Faire partie de ce groupe m’a amené à faire beaucoup de choses pendant ma retraite que je n’aurais jamais pensé faire.

J’ai publié mon premier livre en 2020 sur notre expérience de retraite au Panama. Depuis, j’ai commencé à écrire de différentes manières, y compris une série de fiction policière – je travaille sur le quatrième opus.

Écrire n’était pas quelque chose que je pensais faire pendant ma retraite, mais il existe ici une forte communauté d’artistes, d’auteurs et de musiciens. Lorsque vous vous entourez d’autres personnes talentueuses dans ce domaine, cela favorise votre propre talent.

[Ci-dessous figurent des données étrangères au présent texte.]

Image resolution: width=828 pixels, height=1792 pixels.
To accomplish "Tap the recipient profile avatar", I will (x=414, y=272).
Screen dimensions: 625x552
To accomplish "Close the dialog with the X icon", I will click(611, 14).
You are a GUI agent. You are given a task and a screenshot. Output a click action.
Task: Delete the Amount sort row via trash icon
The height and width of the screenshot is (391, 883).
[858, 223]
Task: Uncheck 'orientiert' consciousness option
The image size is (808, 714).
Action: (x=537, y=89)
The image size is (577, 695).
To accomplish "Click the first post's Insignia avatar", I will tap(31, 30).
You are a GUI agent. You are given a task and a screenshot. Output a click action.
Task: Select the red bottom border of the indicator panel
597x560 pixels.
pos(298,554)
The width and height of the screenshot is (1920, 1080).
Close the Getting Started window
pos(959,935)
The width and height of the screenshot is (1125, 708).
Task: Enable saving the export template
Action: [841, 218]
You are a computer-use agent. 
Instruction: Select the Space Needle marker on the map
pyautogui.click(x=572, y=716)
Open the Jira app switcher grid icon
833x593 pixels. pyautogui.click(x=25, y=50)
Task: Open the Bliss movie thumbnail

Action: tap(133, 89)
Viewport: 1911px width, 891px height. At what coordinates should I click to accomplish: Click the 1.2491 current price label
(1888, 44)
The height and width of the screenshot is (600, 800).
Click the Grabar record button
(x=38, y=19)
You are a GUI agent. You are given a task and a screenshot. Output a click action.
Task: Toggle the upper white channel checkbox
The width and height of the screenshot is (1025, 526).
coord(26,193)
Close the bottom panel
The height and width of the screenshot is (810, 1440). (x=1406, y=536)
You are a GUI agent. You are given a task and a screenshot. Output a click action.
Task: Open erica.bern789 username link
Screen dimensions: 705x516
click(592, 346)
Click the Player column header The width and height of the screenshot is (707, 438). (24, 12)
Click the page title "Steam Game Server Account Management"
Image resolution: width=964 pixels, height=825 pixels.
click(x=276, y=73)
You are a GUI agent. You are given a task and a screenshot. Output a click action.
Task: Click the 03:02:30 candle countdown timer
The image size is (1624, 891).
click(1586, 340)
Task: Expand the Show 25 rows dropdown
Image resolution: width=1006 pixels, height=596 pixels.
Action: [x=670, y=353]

Ma retraite a été très enrichissante.

Notre santé est également meilleure. Il est utile qu’il y ait toujours une abondance de fruits et légumes frais à proximité.

Si c’était à refaire, j’aurais appris l’espagnol quand j’étais jeune. Quand on a la soixantaine, il est difficile d’apprendre une nouvelle langue. Je comprends presque toujours ce qui se dit, mais je ne verbalise pas très bien, contrairement à ma femme qui parle couramment.

Chaque jour est un peu différent. Nous avons quelques groupes sociaux, dont un où nous jouons aux dominos chaque semaine. Nous passons d’une maison à l’autre, quelqu’un prépare le déjeuner et nous passons l’après-midi à jouer.

Au départ, nous pensions que nous viendrions pendant 10 ans et que nous évaluerions ensuite si nous voulions rester. Cela ne fait que huit ans, mais nous avons déjà décidé que c’est là que nous voulons être.

Nous ne prévoyons pas de retourner aux États-Unis. Honnêtement, il ne nous manque pas grand-chose.